Editor's note: This is an installment of Fast Forward, a recurring column focused on long-term cultural and technological shifts impacting public education. This edition focuses on the benefits and staying power of project-based learning approaches.
When schools shuttered nationwide in the spring, districts were hard pressed to turn much of the education system on its head. Included was the need to reimagine curriculum and instruction into a virtual setting seemingly overnight.
During the months of remote learning that followed, many teachers switched to project-based learning, encouraging students to get creative with the tools and sources of information around them. Many also shifted to a feedback-based assessment system to measure students' progress.
And although in-person instruction is set to resume in varying degrees in many places, some administrators expect project-based learning assessed through teacher feedback to be more common this school year. Some even believe it could take the place of traditional assignments and numeric grading scales in the coming years.
Growing calls for a new curriculum
“By default, [the pandemic] is going to have an impact on how we do things going forward,” said Nick Polyack, superintendent of Leyden High School District 212 in Illinois. “People are going to have new skill sets and new expectations for what teaching and learning would look like.”
Like many other administrators, Polyack doesn’t intend to begin the school year with tests and quizzes, which he said “seems to be a waste of time."
“I would much rather prefer that our grading be based on really strong feedback for kids,” he said, “as opposed to, ‘You have earned enough points to earn something called a B.’”
Just about two months into closures, Linda Darling-Hammond, Stanford University scholar and California State Board of Education president, noted performance-based assessment could “sharpen critical thinking and communication skills” and better prepare students for the agency and strategic learning skills needed to succeed in college.
Darling-Hammond, also president and CEO of the Learning Policy Institute, observed at the time that schools that successfully motivate students to engage in learning even when school is disrupted are "connecting lessons to real world applications, allowing students to explore the world around them.“
Now, Evan Gutierrez, managing director for curriculum and assessment at Summit Learning, a research-based nonprofit that works with schools to offer customized curriculum, told Education Dive he has noticed “a [broad] coalition across communities that are demanding action” to change the formal curriculum to one that is reflective of their experiences in the outside world.
“[Schools, communities and parents] want to take the issues that students are concerned about and worried about, and social issues we’re seeing in the news feed, into the classroom for conversation,” Gutierrez said.
Giving permission to take risks
Until now, Polyak said, while many districts had adopted project-based learning, it always seemed "secondary to, 'What grades are our students gonna get?'"
Although his district is an all-high-school district, Polyack said his students won’t be taking final exams and teachers will be told to focus on the quality of time they have with their students rather than the quantity of content they cover.

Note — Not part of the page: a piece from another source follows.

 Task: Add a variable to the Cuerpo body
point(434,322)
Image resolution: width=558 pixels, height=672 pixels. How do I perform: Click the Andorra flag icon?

Implemented long term, the shift to hands-on project-based learning led to higher engagement for Purdue Polytechnic High School in Indianapolis.
But among concerns with the approach is the possibility of teacher burnout, considering a prolonged teaching and learning cycle while schools are remote or implementing hybrid learning. Providing feedback could take roughly eight hours, Taren Villecco, 5th grade at Ryan Elementary School in Boulder Valley School District in Colorado, told Education Dive in April.
And it's important that the projects assigned to students fit into standards while also reflecting student interests. But this can be a challenge, said Scott Bess, head of school for Purdue Polytechnic, since students can "sniff out in a heartbeat when you’re just trying to check off standards." And if the projects don't fit into standards, leaders will have to choose what to prioritize, because, in Bess' experience, cramming both with equal rigor can burn out both students and staff.
While his teachers are assigning projects through manual intervention, or coming up with their own passion projects for their students, Bess' goal is to automate the process so that it's eventually an easier lift for his teachers.
According to a review of 30 districts’ 2020-21 reopening plans by the Center for Reinventing Public Education, over half specified that students in remote learning will receive feedback on assignments. But for the shift from grade-based to feedback-based learning to be long term, Polyack said, leaders must give teachers permission to flip their priorities.
And the change toward a more equitable system of measuring progress shouldn’t fall on the “wokeness” of any individual teacher, as it has until now, Gutierrez said, but should rather become formalized and programmed at the district level to be sustainable and have a lasting impact.
The districts he has seen do this successfully design their curricula based on their individual communities’ unique experiences.
Considering the future of the U.S. student population is projected to be majority students of color, according to predictions from the National Center for Education Statistics, this need “is urgent and long lasting.”
“What we shouldn’t let slip is this moment where there’s this clear call from multiple seats around the table for there to be a concrete change,” Gutierrez said, saying administrators as well as parents and community leaders are now among those calling for change. “The next thing to happen is for those communities to have conversations about what it takes to make this concrete, so that learning next week is different than it was last week.”
Correction: A previous version of this story misstated U.S. public school population projections. The language has been clarified to reflect projections are majority students of color.